If you could replicate your best performance over and over in just about any walk of life, you would be successful in that endeavor. Few would argue that when they are “in the groove”, they can accomplish far more than before or after the groove has left. The most memorable and real visions of initiating momentum and then riding it to a seemingly impossible result are associated with individuals and teams forever immortalized for what they were able to accomplish. These athletes, political & military leaders, or ordinary citizens seem to be able to make a personal decision and commitment to massive action and then “will” their way to victory. Names like Michael Jordan, Helen Keller, Steve Jobs, and General Patton inspire us with their ability to build and keep momentum to achieve outstanding results.
So how do they initiate momentum and then maintain it until the result is achieved?
Momentum must start with a vision. If you can’t see/feel/taste/smell the vision of yourself accomplishing something great, it will be impossible to build momemtum towards achieving that goal. The vision is the key to the plan of attack. Without a vision, there is no plan and without a plan, that critical first step can’t be taken. Walt Disney once said “If you can dream it, you can do it.” If your mind can’t build the vision of the end result, then the rest of the steps are done in vain.
Once the vision of the end result is clear and the semblance of a plan emerges, commitment must follow. A clear vision of a desired result backed up by a strong commitment to the plan is a catalyst for momentum. Commitment comes from a strong desire to succeed in achieving the desired result. The commitment need not be directly tied to achieving the result; there are times when things out of your control will delay or prevent achieving the desired result. The commitment must be to the plan; to taking the next step as each step is completed. Each step that is taken brings the goal closer.
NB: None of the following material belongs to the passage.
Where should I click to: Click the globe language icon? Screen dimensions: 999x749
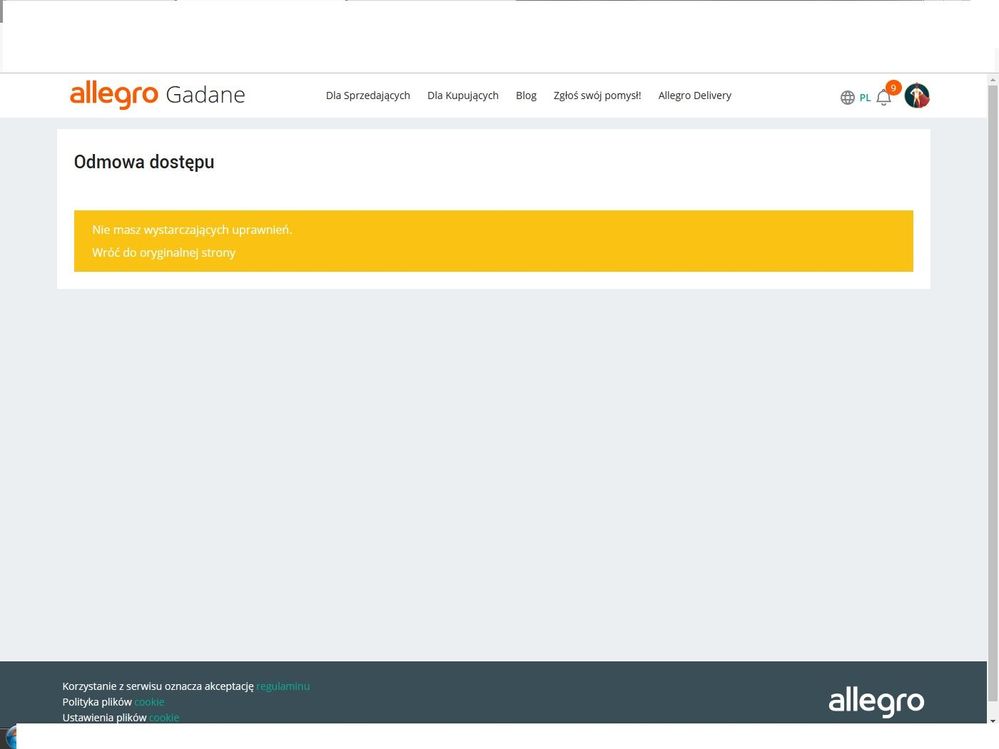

Most people do not fail at achieving bold goals because their plan didn’t work. They fail because they never were committed enough to the vision to define the plan. Or if they did define a plan, they did not have the commitment or energy to take that first step and spark the momentum needed to succeed. Commitment is simply a decision to take whatever action is required to execute the plan. Since commitment surrounds a decision and a decision is a personal choice, no one can stop you from making that commitment and taking the first step.
Once the wheels are in motion and the momentum starts to build, it will take extreme focus to keep it going. While the plan needs to account for all activity through the completion of the goal, the focus needs to be on what is directly in front of you. Successful coaches routinely refuse to talk about a Superbowl or National Championship unless that is the next game they are playing. Distractions are everywhere and detractors will remind you of how impossible the result is and how incapable you are to make it happen. The bigger and more audacious the goal, the more frequent and more intense the distractions will be. To maintain momentum requires a unique ability to see the big picture but to remain focused on the next step.
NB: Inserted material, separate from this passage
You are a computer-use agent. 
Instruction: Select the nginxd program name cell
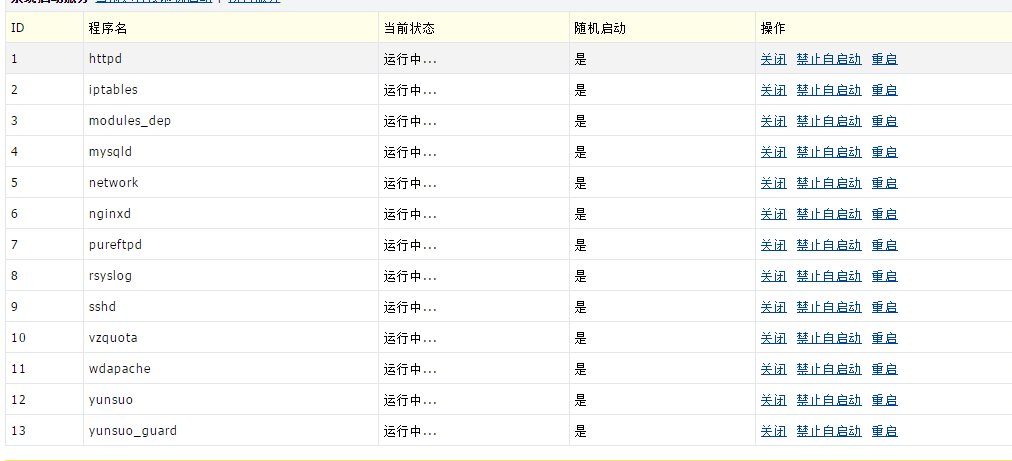click(110, 214)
Any good leader needs to have insight to realize which parts of the plan are working and which are not. To maintain momentum, this insight should lead to adjustments to the plan while the plan is in action. If a major course change is required, then it is best to regroup, rebuild the plan, and start with a new first step. However, if only small adjustments are needed on what is largely the correct path to success, it is best to adjust the sails while in motion. The momentum that was so difficult to get started should be defended at almost any cost. Maintaining momentum in the correct general direction is often a better approach than stopping and restarting every time the ship’s course is off by 1 degree.
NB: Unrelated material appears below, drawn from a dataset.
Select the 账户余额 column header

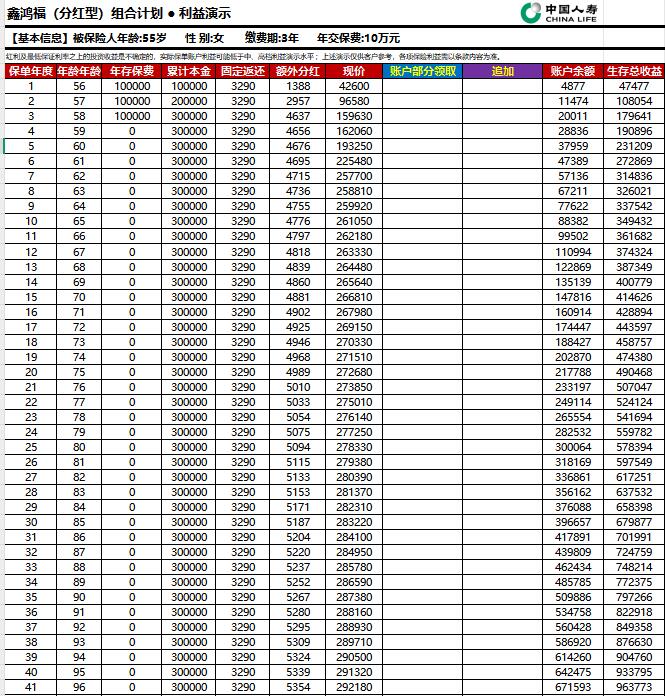[x=573, y=72]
Momentum is a game changer when it comes to results. It starts with a vision and plan of action that is bound by a firm commitment to take the next step. Momentum is maintained through focus and ability to adjust the sails while in motion. Momentum does not guarantee results but it definitely increases the chance of success. A decision to take the first step is where it all begins. Like anything, practicing these steps will increase your chance of HARNESSING MOMENTUM when you need it the most.